JOB – Pull out every line in the records that contains the word "Task".

RECORDS FOR THE EXERCISE –
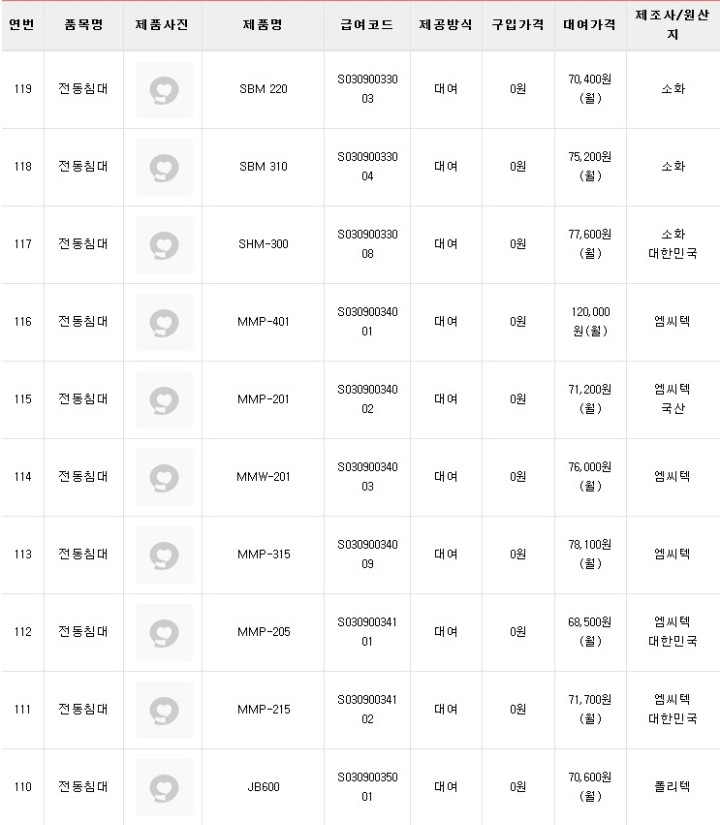The width and height of the screenshot is (720, 825).
Task: Click the 제품명 column header
Action: [263, 25]
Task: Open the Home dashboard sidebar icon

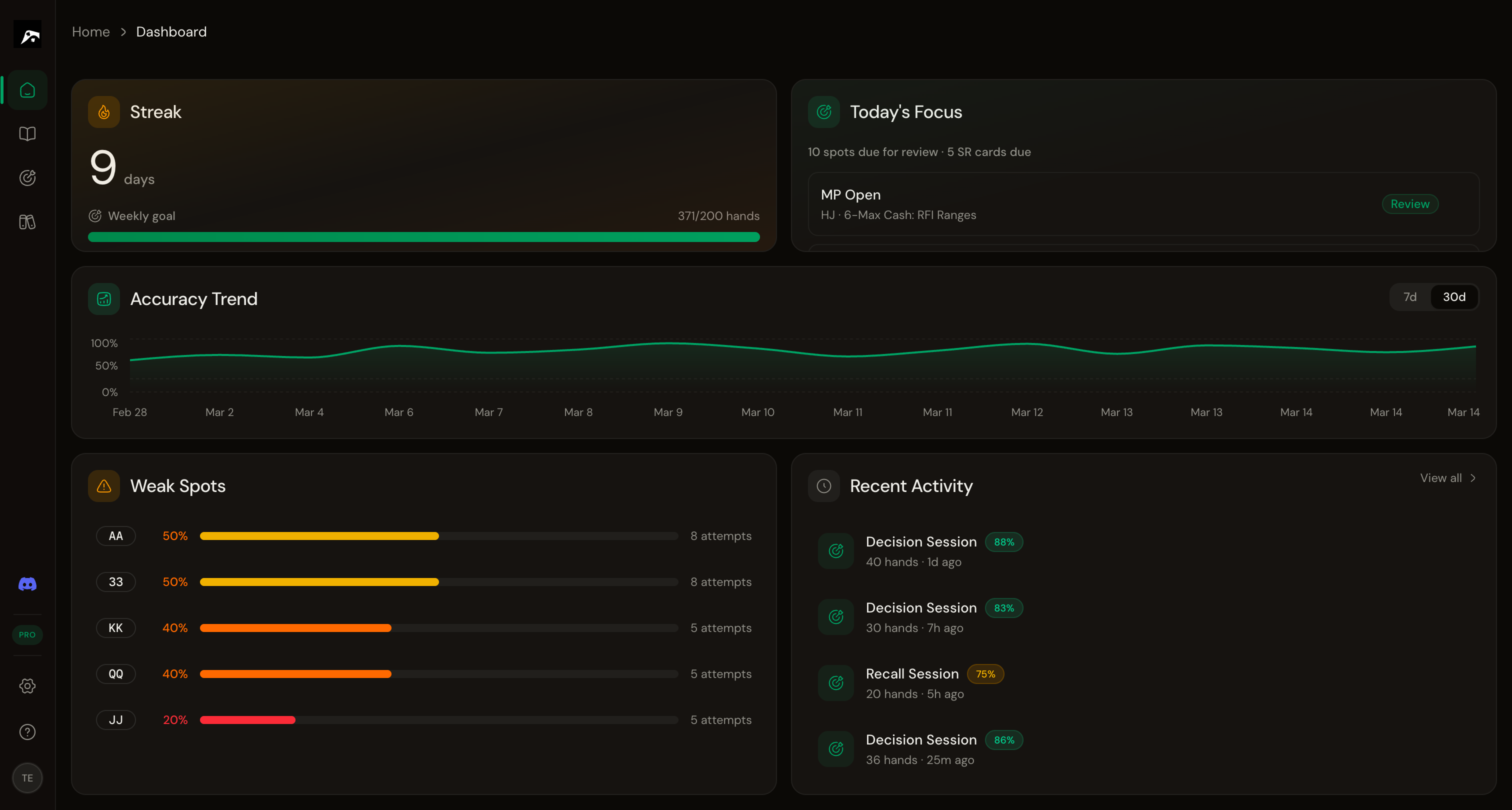Action: (x=28, y=90)
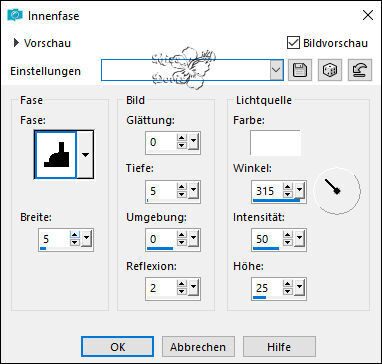
Task: Click the Intensität value field
Action: click(x=267, y=239)
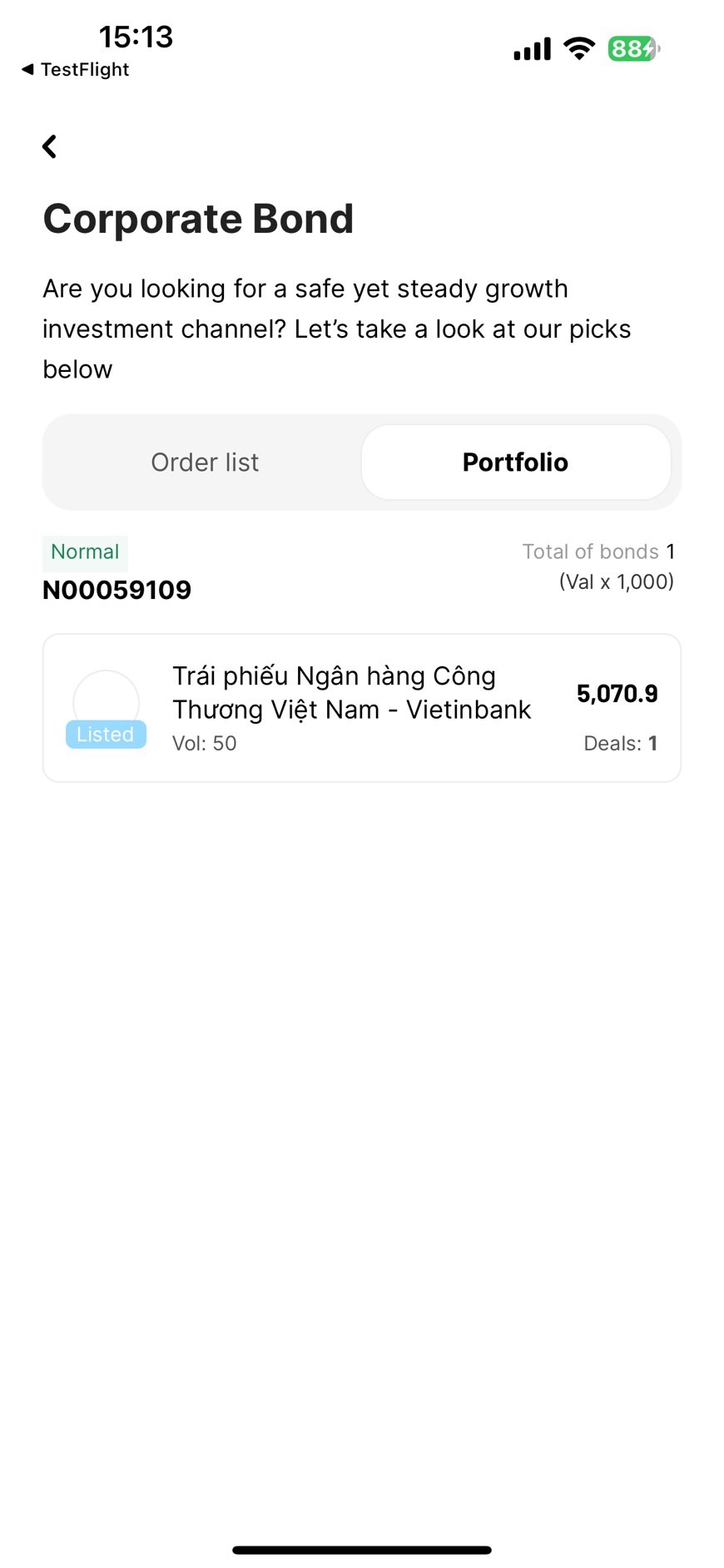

EXERCISE SOLUTION –
Task: Click the 제품명 column header
Task: Open the Home dashboard sidebar icon
Task: Click the Intensität value field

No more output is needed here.